I am reading a book which states Hahn-Banach separation theorem as follows.
As far as I understand weak* topology is defined on the dual space X*.So is this a typo in the book.Should the weak* topology insted be weak topology?If not what is meant by 'closed in the weak* topology on X'?
Obviously there is a mistake - not every Banach space is a dual space (i.e. there exist Banach spaces that do not admit a weak-star topology, for example $L^1[0,1]$ does not have a predual).

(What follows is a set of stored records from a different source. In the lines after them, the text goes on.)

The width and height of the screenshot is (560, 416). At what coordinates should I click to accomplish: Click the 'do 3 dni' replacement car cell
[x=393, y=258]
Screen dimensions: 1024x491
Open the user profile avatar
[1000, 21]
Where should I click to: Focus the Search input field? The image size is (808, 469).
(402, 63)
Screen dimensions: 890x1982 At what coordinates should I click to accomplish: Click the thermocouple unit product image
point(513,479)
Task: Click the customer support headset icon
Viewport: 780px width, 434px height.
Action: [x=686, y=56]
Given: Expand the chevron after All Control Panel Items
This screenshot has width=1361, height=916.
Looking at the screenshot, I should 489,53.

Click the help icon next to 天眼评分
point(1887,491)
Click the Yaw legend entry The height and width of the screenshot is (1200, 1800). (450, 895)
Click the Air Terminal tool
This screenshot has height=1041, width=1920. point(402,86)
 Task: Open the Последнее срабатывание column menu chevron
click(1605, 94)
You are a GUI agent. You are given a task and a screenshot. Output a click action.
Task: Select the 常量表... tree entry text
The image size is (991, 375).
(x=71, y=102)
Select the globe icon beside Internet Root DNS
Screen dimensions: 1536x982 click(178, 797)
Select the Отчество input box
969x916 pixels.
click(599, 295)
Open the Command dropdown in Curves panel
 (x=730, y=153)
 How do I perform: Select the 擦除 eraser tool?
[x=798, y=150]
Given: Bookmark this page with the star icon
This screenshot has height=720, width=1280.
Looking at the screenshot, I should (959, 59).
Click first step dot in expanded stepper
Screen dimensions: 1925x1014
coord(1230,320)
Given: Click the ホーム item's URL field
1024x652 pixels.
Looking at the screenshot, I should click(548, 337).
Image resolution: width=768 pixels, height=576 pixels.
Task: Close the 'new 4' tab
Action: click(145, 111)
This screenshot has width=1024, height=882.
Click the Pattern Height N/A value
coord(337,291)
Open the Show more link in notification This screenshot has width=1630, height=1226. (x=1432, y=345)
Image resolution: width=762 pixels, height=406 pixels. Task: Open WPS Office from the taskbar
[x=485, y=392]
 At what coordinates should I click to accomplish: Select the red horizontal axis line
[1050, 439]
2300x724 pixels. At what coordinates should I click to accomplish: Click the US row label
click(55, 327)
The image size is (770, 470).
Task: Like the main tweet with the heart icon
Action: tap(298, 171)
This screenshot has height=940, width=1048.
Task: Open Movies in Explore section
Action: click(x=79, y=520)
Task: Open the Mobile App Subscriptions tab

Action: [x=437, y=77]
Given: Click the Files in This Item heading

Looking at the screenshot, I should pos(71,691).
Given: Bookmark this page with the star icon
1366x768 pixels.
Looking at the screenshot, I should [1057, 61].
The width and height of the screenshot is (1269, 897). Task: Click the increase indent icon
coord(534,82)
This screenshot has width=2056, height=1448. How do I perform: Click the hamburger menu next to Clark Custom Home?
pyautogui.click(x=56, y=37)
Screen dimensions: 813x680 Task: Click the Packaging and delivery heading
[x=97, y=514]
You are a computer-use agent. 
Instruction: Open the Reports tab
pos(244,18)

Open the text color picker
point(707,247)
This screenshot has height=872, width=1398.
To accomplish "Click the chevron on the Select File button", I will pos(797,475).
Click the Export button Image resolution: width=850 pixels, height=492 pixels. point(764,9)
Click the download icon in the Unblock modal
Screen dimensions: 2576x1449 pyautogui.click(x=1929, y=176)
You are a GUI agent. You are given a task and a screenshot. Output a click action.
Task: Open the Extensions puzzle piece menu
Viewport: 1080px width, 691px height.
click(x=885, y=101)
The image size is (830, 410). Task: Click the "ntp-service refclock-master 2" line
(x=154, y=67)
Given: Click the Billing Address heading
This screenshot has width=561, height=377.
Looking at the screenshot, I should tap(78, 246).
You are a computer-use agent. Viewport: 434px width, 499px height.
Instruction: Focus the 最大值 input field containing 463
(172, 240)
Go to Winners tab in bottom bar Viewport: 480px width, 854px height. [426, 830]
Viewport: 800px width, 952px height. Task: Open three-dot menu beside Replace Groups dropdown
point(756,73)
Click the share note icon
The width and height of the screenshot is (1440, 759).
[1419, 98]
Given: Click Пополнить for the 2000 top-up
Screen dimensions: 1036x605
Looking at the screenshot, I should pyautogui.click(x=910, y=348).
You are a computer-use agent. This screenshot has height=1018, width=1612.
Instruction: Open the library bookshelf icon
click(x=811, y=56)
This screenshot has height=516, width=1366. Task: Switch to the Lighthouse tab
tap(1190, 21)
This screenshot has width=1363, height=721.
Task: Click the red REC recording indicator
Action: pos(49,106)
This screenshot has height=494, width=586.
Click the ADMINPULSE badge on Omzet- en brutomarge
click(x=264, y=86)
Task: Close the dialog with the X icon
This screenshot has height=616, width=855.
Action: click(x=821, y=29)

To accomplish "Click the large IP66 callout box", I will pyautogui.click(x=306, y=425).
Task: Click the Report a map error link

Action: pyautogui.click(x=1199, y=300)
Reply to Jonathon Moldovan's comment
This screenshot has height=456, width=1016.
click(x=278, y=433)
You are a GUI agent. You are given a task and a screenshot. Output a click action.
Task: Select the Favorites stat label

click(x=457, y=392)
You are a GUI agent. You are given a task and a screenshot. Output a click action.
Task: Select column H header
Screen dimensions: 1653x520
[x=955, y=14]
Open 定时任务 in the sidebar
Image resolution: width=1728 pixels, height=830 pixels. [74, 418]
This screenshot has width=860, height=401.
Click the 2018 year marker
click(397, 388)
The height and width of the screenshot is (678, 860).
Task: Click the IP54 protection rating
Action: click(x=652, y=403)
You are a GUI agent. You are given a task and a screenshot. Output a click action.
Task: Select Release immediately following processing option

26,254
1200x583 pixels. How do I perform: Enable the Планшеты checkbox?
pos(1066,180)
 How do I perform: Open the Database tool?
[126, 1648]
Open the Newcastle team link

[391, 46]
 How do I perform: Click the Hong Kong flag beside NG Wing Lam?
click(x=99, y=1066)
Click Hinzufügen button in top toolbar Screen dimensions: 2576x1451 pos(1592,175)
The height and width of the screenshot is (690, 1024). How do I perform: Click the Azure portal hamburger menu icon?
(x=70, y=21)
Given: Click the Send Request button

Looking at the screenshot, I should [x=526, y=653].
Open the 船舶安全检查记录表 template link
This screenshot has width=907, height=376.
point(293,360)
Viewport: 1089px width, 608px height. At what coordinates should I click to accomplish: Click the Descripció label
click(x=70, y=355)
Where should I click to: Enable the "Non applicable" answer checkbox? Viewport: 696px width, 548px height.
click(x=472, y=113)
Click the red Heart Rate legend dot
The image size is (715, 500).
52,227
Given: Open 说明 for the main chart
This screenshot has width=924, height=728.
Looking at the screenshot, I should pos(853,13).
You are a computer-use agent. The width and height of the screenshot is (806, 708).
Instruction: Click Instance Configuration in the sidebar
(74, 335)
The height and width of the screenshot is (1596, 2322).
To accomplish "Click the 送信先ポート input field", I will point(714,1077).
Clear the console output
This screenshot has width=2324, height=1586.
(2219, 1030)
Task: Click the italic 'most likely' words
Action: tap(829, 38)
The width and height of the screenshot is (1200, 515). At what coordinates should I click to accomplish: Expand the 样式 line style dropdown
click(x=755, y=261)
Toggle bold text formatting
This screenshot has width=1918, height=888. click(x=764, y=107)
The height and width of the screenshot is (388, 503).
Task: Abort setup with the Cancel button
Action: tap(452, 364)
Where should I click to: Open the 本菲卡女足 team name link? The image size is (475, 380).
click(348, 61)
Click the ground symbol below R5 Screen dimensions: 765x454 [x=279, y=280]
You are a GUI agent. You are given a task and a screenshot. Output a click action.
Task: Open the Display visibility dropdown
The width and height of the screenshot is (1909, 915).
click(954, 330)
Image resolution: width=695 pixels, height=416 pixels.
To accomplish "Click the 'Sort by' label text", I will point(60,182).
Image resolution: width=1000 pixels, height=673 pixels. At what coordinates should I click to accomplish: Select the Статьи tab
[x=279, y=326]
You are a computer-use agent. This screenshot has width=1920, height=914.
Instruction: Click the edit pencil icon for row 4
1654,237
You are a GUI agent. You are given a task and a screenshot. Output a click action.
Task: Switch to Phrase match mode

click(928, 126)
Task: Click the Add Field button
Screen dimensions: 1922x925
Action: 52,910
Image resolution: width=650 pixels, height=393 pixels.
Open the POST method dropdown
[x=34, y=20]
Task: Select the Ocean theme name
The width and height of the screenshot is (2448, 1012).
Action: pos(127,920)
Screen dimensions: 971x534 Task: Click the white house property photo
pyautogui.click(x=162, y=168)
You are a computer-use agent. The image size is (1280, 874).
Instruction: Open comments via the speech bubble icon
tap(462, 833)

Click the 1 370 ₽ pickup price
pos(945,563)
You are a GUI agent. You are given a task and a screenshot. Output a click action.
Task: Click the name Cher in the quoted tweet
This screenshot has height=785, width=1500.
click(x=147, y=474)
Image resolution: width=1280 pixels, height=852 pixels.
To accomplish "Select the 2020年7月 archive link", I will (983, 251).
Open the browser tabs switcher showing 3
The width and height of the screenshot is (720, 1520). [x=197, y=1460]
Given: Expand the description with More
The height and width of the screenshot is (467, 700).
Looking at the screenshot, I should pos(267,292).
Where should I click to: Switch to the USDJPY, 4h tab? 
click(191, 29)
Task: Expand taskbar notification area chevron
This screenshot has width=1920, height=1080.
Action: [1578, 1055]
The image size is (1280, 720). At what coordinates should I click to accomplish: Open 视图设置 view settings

My guess is that we should replace "weak-star" by "weak". The weak topology on $X$ is the one induced by the following description of convergence: $x_i\to x$ if-f $f(x_i)\to f(x)$ for all $f\in X^*$. If we do this replacement, then the classical Hahn-Banach theorem, as stated in Rudin for example, yields a functional $f:X\to\mathbb{C}$ that is continuous for the weak topology and satisfies $\sup_{x\in C}f(x)<\inf_{x\in K}f(x)$.
The only "non-trivial" (but immediate) thing to reach the theorem as stated is to show that $f$ is norm-continuous, i.e. $f\in X^*$: but indeed, if $x_i\to x$ in norm in $X$, then we also have that $x_i\to x$ weakly in $X$. But $f$ is weakly continuous, so $f(x_i)\to f(x)$. This shows that $f$ is norm-continuous, i.e. $f\in X^*$ as we wanted.